- Necessary Python requirements:
sudo pip3 install -r requirements.txt
graph-tool
Python Package: This can not be installed through pip -> Installation intructions
For fast access on the Wikidata graph we create a binary representation for in-memory access in the observation extraction phase. The creation and the use of this graph can take easily up to 200GB of memory.
The following tasks are dependent on each other and can be run without any parameters, the default parameters expect the datasets to be present in the subfolder /data
. The necessary origin datasets are not anymore available at the source:
- Edit History: Any recent Version of
*-pages-meta-history1.xml
at https://dumps.wikimedia.org/wikidatawiki can be used. (see below) - JSON Dump: https://zenodo.org/record/3268725 (accessed at https://dumps.wikimedia.org/wikidatawiki/entities/20180813)

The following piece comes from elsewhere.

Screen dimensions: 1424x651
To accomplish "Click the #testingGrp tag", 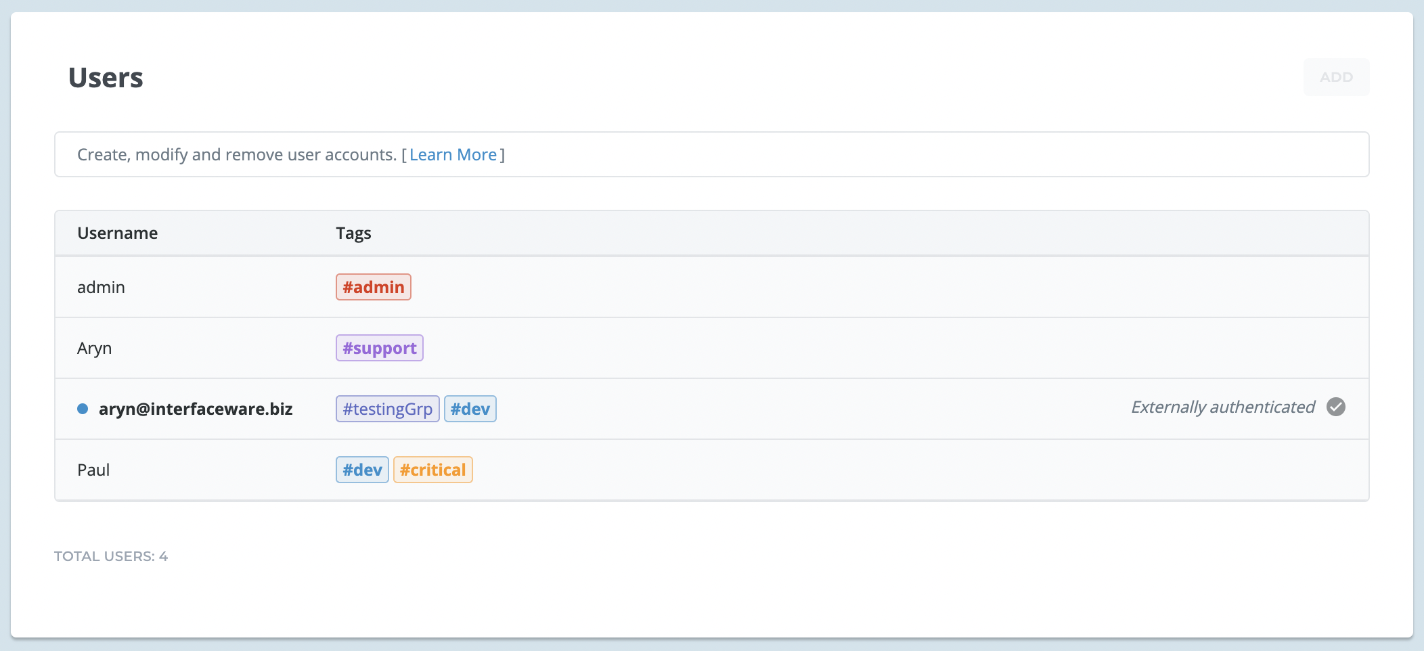I will [387, 409].
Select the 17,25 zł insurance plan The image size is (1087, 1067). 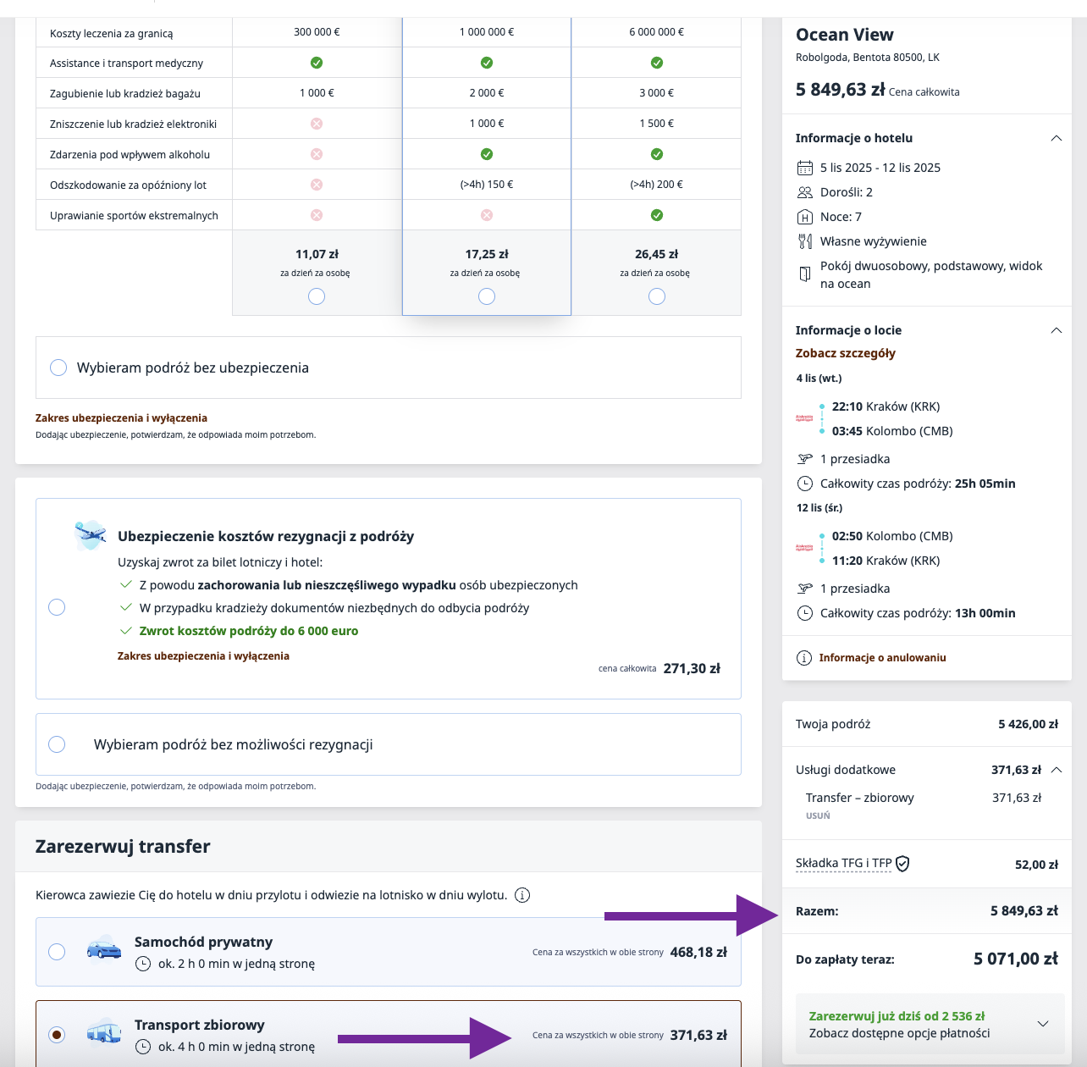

Additionaly we provide the data for every intermediary step as download at https://zenodo.org/record/3268818.
-
- Load the XML Dump of Wikidata in a SQL Database (with e.g. MWDumper).
- The provided query exports all edits. (The query can be restricted to edits before the timestamp "2018-10-01" to recreate the output presented in the paper.)
- 1_create_inmemory_graph.py: Extract an in-memory representation of Wikidata. This is a subset of our wd-graph project. The output of the wd-graph
create.py
can also be used. - 2_extract_observations.py: Extract the observations from the edits with help of the in-memory Graph.
- 3_calculate_estimates.py: Calculate the Estimates of all Classes.
- 4_draw_graphs.py: Draw the graphs and calculate the Convergence for all Classes. With
-g ""
no graph is loaded (which uses much less memory)
The estimators and metrics are available at estimators.py and metrics.py respectively.
For all classes with at least 5000 observations we calculated the convergence metric and draw the graph. Find all classes listed on cardinal.exascale.info.
Additionally we also provide the results as CSV result.csv (tab separated, utf-8) file.